HP bought out Colubris Networks which is where the current HP MSM product platform comes from. The best practice for the APs to associate with the controller is to have some DHCP options created for them to use. Look for the MSM Implementation Guide on this page and it will outline several configuration examples as well as the DHCP options to set.
As far as the VSC, you don't have to disable Authentication, just Access Control. Again, this will allow the traffic to flow through your network withouth having to go through the controller. In regards to the Public VSC, the controller itself does have firewall capabilities, but I turned that off in lieu of using the firewall capabilities of my Sonicwall which does have web filtering and IPS features.

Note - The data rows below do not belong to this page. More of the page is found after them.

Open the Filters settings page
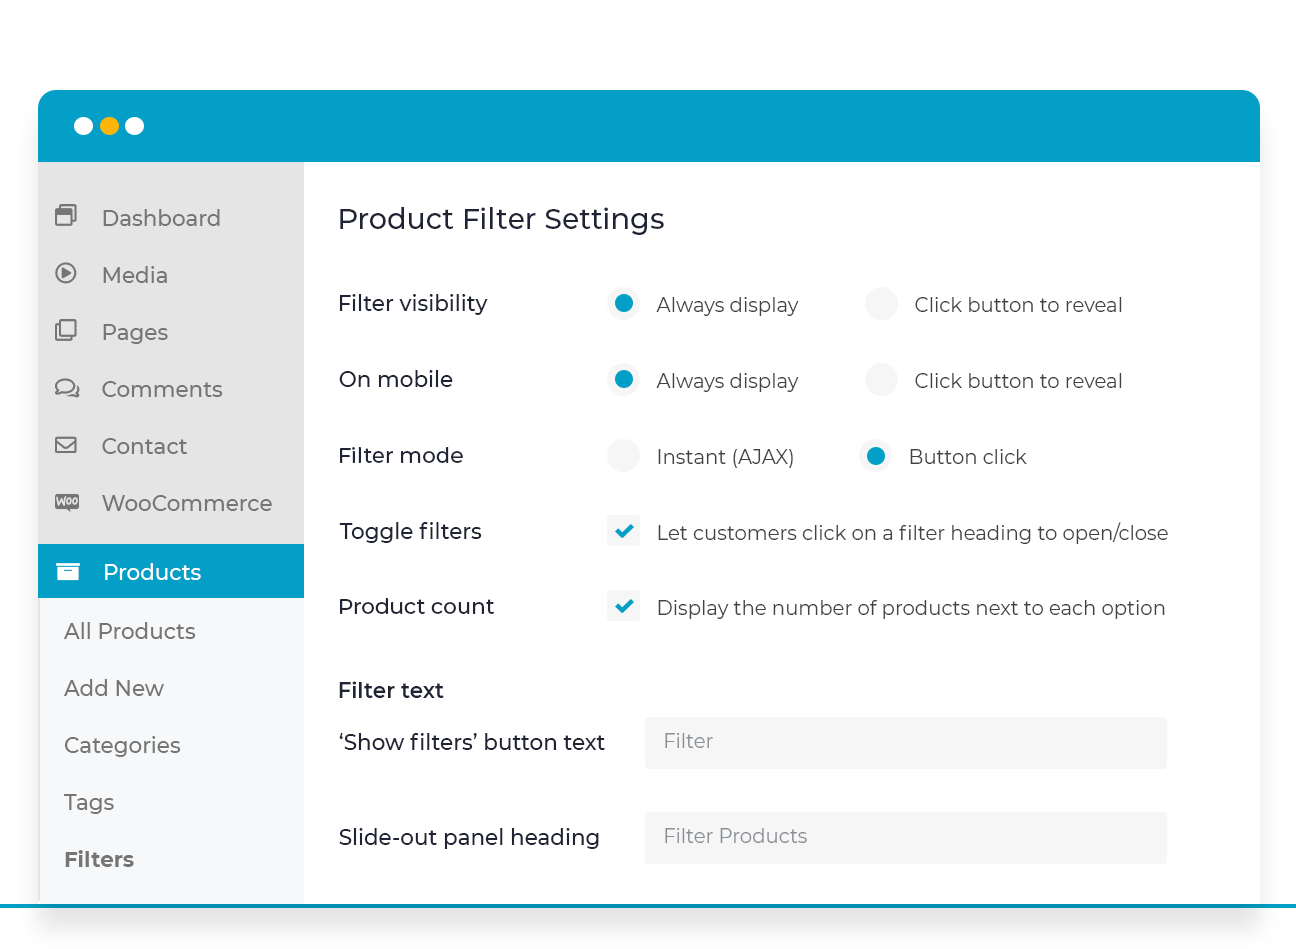 point(98,859)
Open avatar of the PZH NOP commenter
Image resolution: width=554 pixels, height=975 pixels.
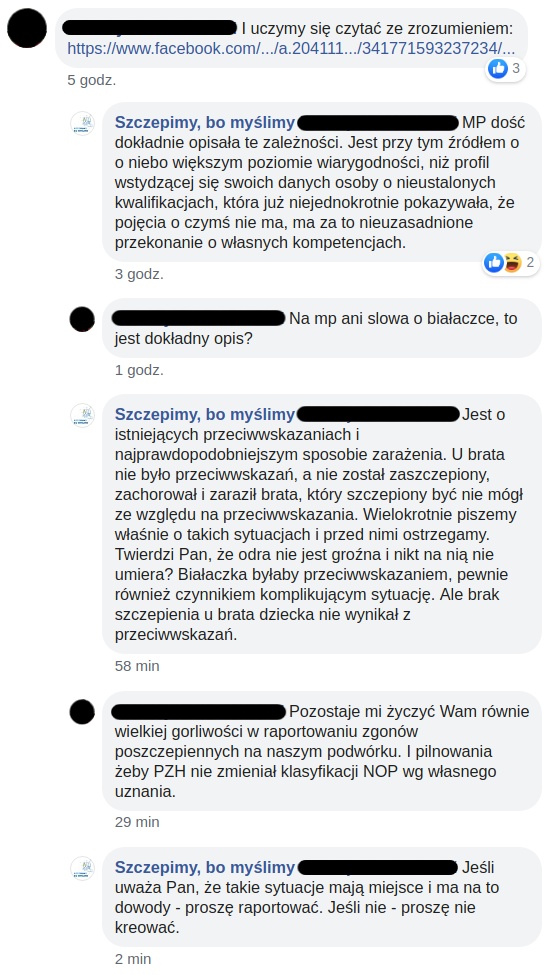[x=83, y=711]
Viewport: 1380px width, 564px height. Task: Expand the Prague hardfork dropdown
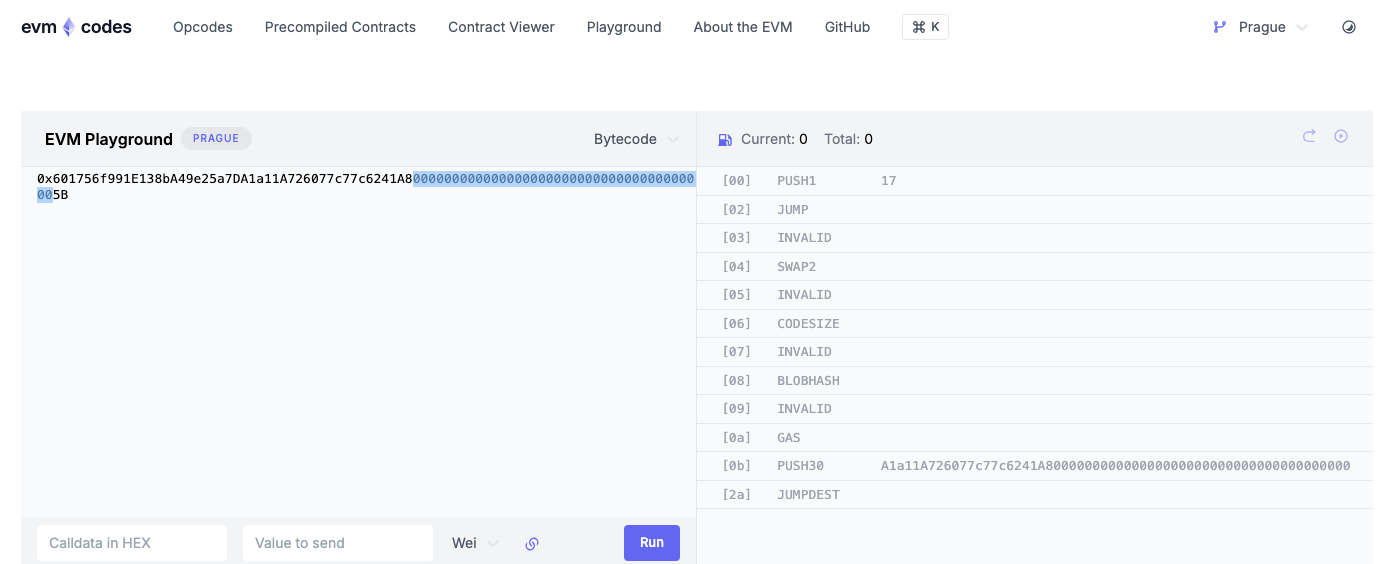click(1272, 27)
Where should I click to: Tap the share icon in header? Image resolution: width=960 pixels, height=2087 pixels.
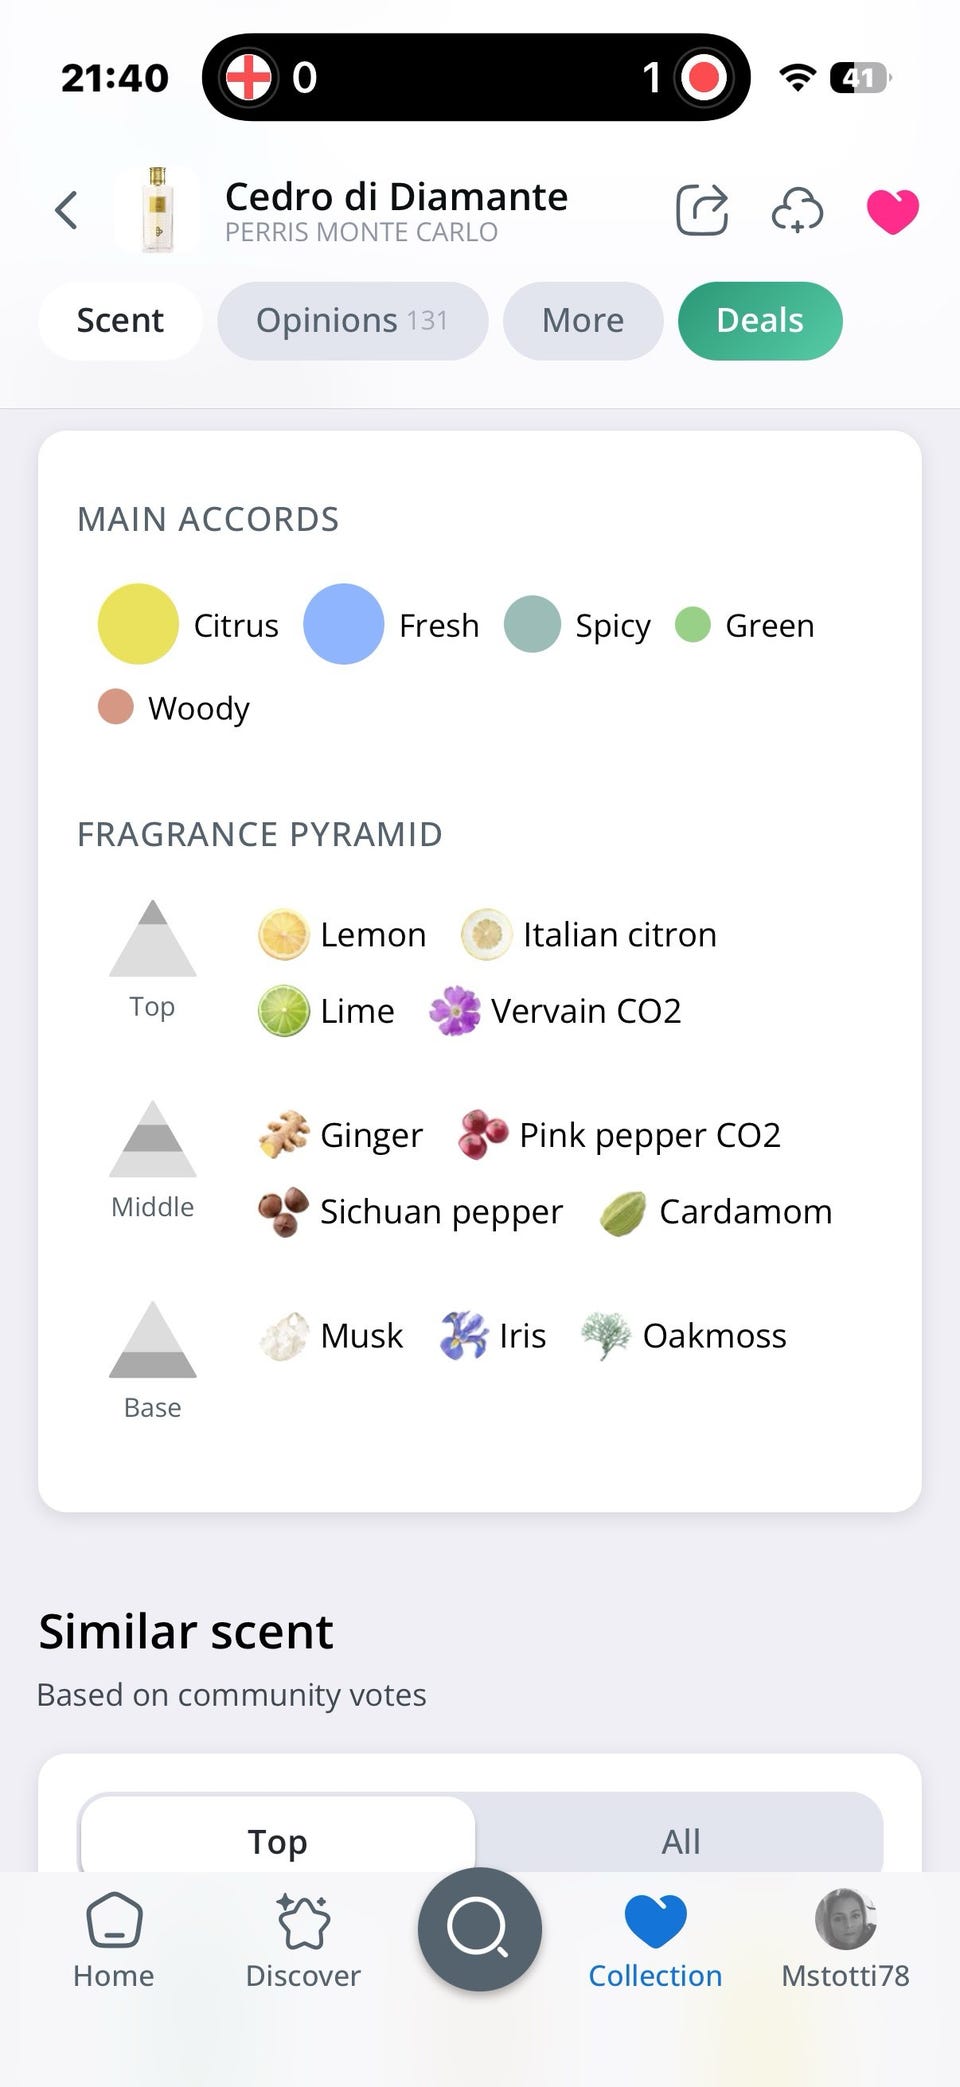click(x=702, y=210)
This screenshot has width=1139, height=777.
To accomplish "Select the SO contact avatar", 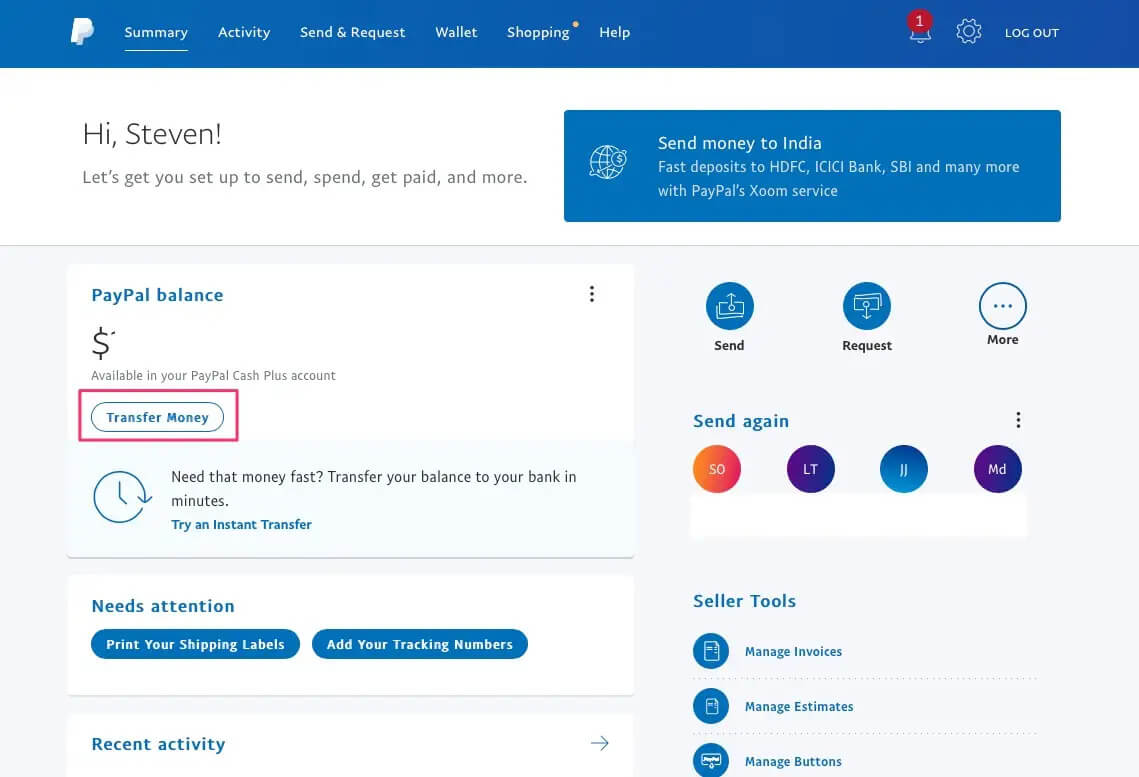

So here's my setup as an example. My Secure VSC is WPA2 Enterprise secured using Radius, certificate, etc... (again, go through guide as there are examples of configuration on this). My Public VSC is Access Controlled and the only security I have is HTML-based authenticaion. I created a user on the controller and when someone needs Public access (visitors, etc...), we offer them the username and password when they hit the html login page that they get redirected to, to get Internet access. Also make sure that always "tunnel client traffic" is checked for this VSC. Enable DHCP server on the controller (again, since the Secure VSC is not Access Controlled, then it will not use this DHCP server). The Internet port is a IP address in one of my DMZs (so for example 172.16.1.2), but on your Public VSC toward the bottom of the configuration page, there will be a DHCP Server option to check. Check this and enter a scope to use. YOU CANNOT USE THE SAME NETWORK as your Internet port's subnet. So for example, 172.16.2.2-172.16.2.254 with 172.16.2.1 being the DNS and the Gateway IP address. It looks a little odd, but what you are doing is creating this subnet for your public users to use and the controller is your everything in that matter. It cannot share the same network with your Internet port, so it has to be on a different subnet. So the way traffic flows using that Public VSC is their traffic never touches your LAN. It backhauls all the way to the controller and exits out the Internet port (in fact, it does not touch the LAN port at all). Like I mentioned, you could very well plug that Internet port directly to your public Internet and turn on the firewall, but it's basic at best; that's why I opted for it to go through my Sonicwall where I did have those filtering and security features I could apply to that zone.
Hope that makes sense. The configuration on this thing can seem daunting at first, but after you read through the guide once or twice, you can extrapolate from it's examples whatever fits your needs.